The losing move appears to have been <44. Bxg5?>.

FWIW, here’s some analysis I worked out from the position after <43. … Ke5>:

click for larger view

<44.Bxg5?> [Better would have been: 44.gxh5 gxh5 45.Bxc6 bxc6 46.b4± Although White has some advantage here, his winning chances appear slight. Ivanchuk probably went astray because he was ambitiosly stll hoping for a win. For this purpose, it is pointless to grab a pawn with 44.Bxe6 Kxe6 45.Bxg5 because there are no winning prospects in the opposite-color-bishop ending, but this would have been a safe path to split the point, and therefore better than the text.]
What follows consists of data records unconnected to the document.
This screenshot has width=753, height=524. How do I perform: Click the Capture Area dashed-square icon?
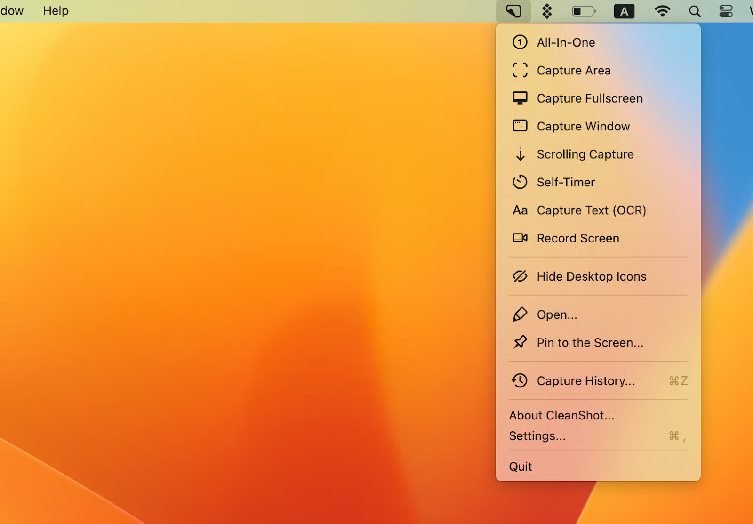click(520, 70)
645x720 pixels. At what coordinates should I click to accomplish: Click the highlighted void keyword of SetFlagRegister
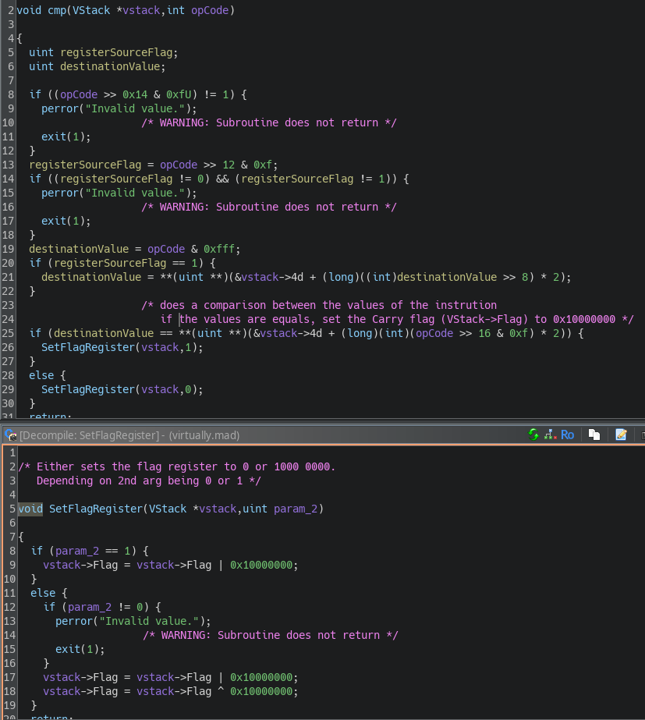click(x=30, y=509)
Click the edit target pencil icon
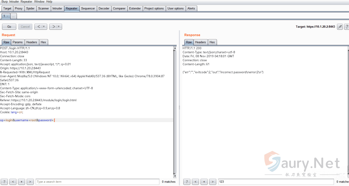Screen dimensions: 349x186 coord(340,27)
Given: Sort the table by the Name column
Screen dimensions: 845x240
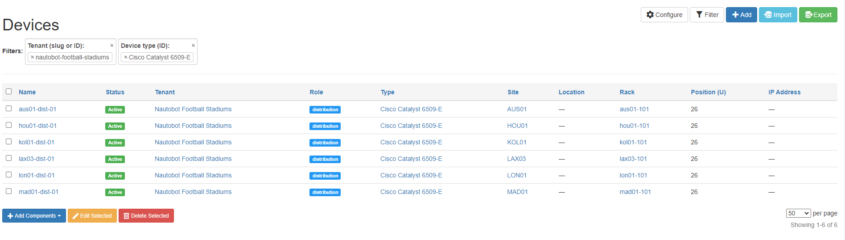Looking at the screenshot, I should click(x=27, y=92).
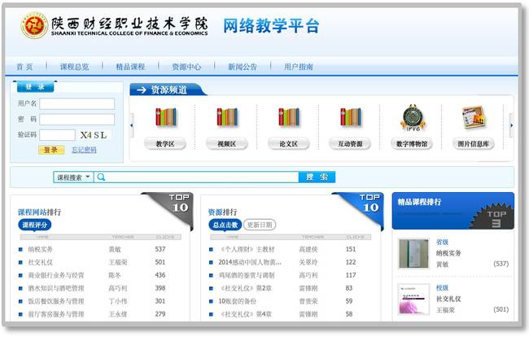This screenshot has width=529, height=337.
Task: Focus the 用户名 username input field
Action: 77,104
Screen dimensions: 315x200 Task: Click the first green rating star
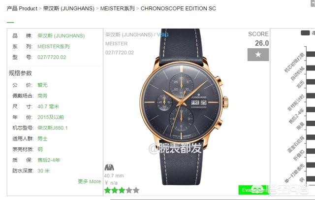tap(108, 190)
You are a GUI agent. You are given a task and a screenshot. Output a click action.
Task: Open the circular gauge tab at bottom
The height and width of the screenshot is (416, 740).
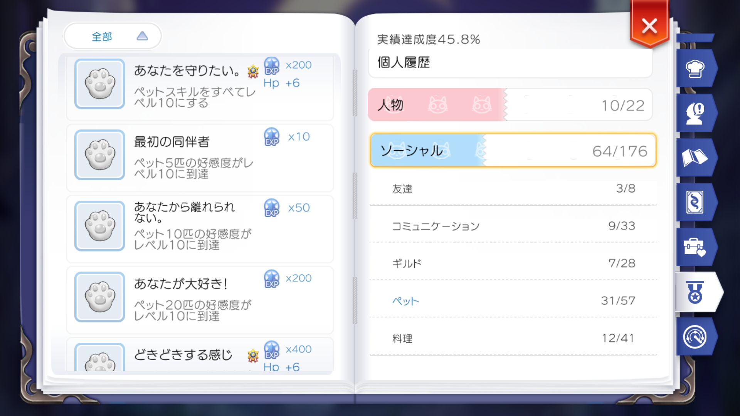tap(695, 337)
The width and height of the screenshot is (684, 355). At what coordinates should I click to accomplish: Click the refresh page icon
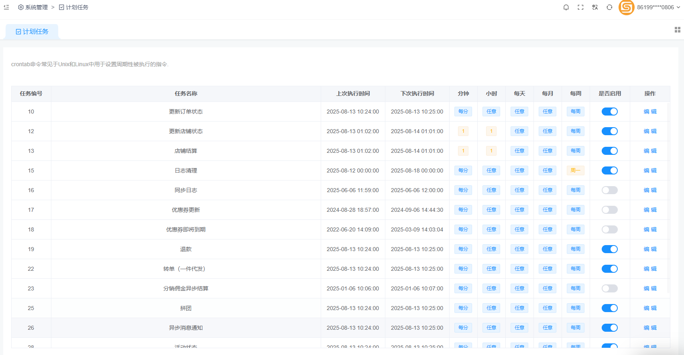pos(609,7)
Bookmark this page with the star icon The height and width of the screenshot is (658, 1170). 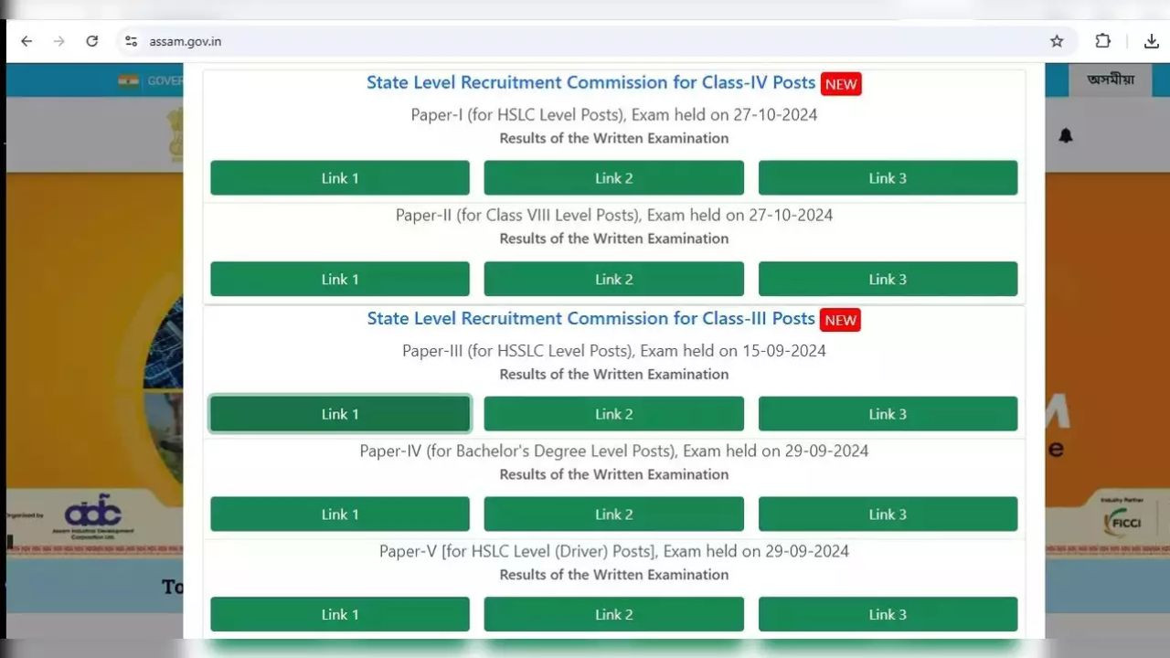tap(1057, 41)
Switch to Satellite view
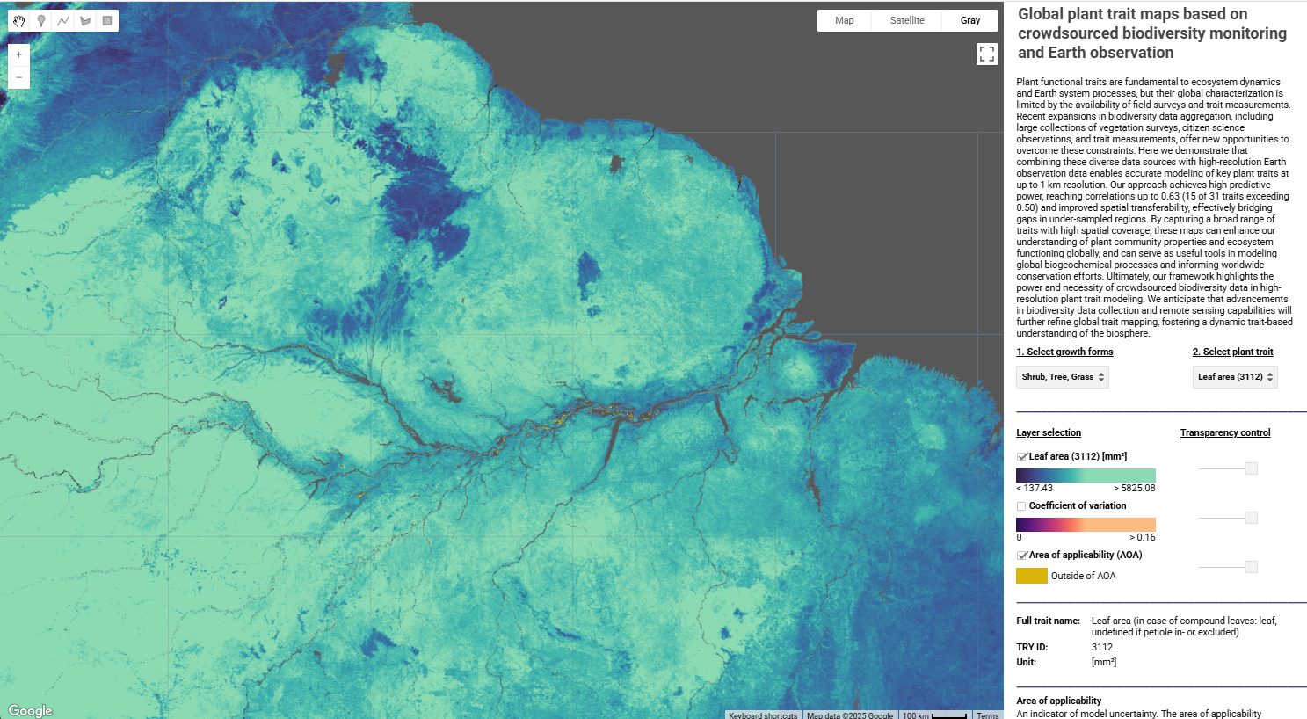Image resolution: width=1307 pixels, height=719 pixels. pyautogui.click(x=906, y=19)
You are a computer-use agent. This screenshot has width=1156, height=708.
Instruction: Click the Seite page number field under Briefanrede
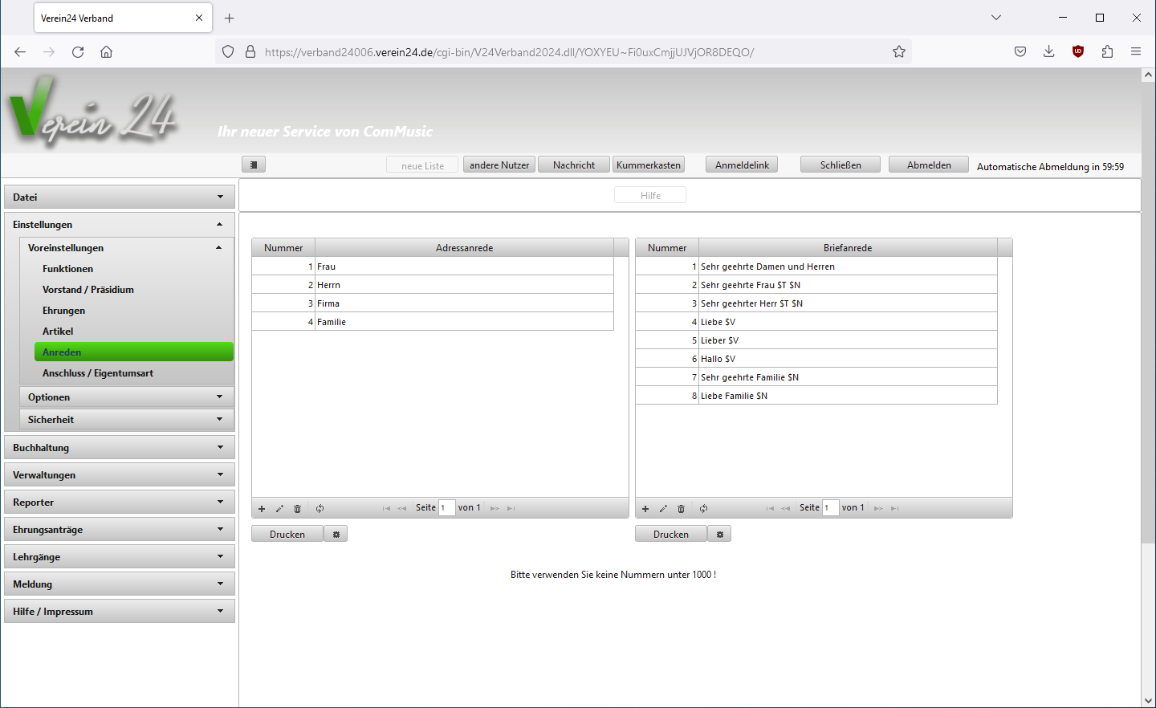pyautogui.click(x=830, y=508)
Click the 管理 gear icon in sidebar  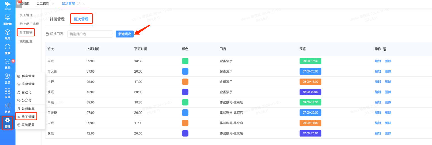[x=7, y=120]
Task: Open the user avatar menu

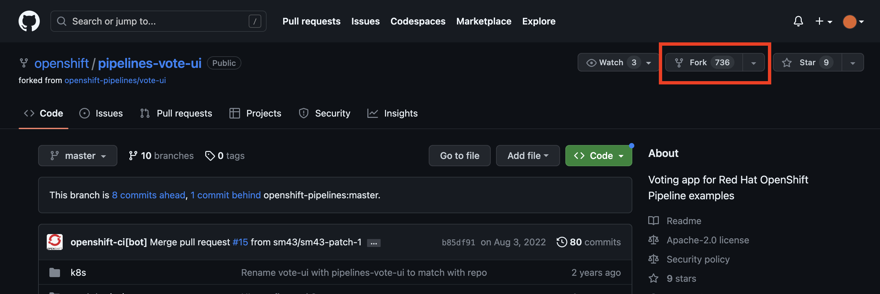Action: pos(853,22)
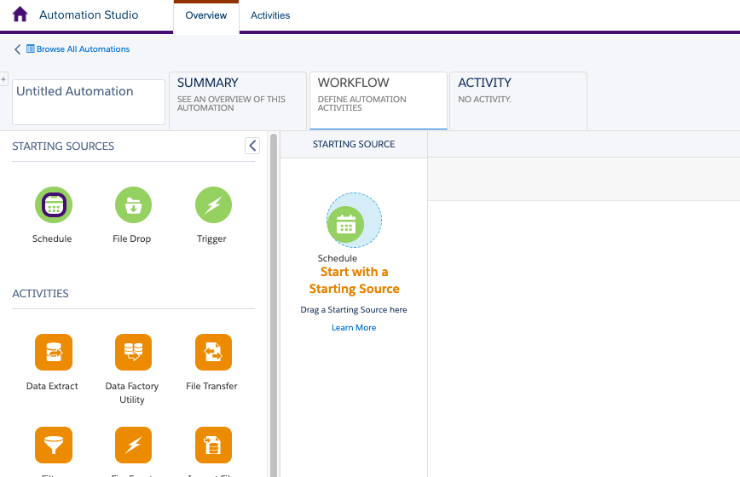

<44...Bxd5 45.f4+> [45.cxd5 Nxg5 46.f4+ Ke4 47.fxg5 h4+ 48.Kxh4 Kf3–+ would transpose to the game.]

<45...Ke4 46.cxd5> [No better would be: 46.gxh5 Nxg5 47.fxg5 Bg8–+]

<46...Nxg5 47.fxg5 h4+! 48.Kxh4> [Also losing would be: 48.Kf2 b5 49.axb5 axb5 50.c4 bxc4 51.bxc4 Kf4! 52.Ke2 (52.h3 Ke4) 52...Kxg4 53.Kd3 Kxg5 54.Ke3 Kf5 55.Kf3 g5 56.h3 g4+ 57.hxg4+ Kg5–+]

<48...Kf3–+ 49.b4 b5 50.a5 Kg2 51.h3 Kh2> 0–1

Aug-04-14  Ke2: This is what can happen when you play out a "drawn" endgame. Great pun too.
Feb-24-15  engineerX: Wang Yue, the master of endgame tricks. He is comparable to Carlsen and the other greats in that part of the game, in my opinion.
Jul-26-15  Ke2: This is such a great trick.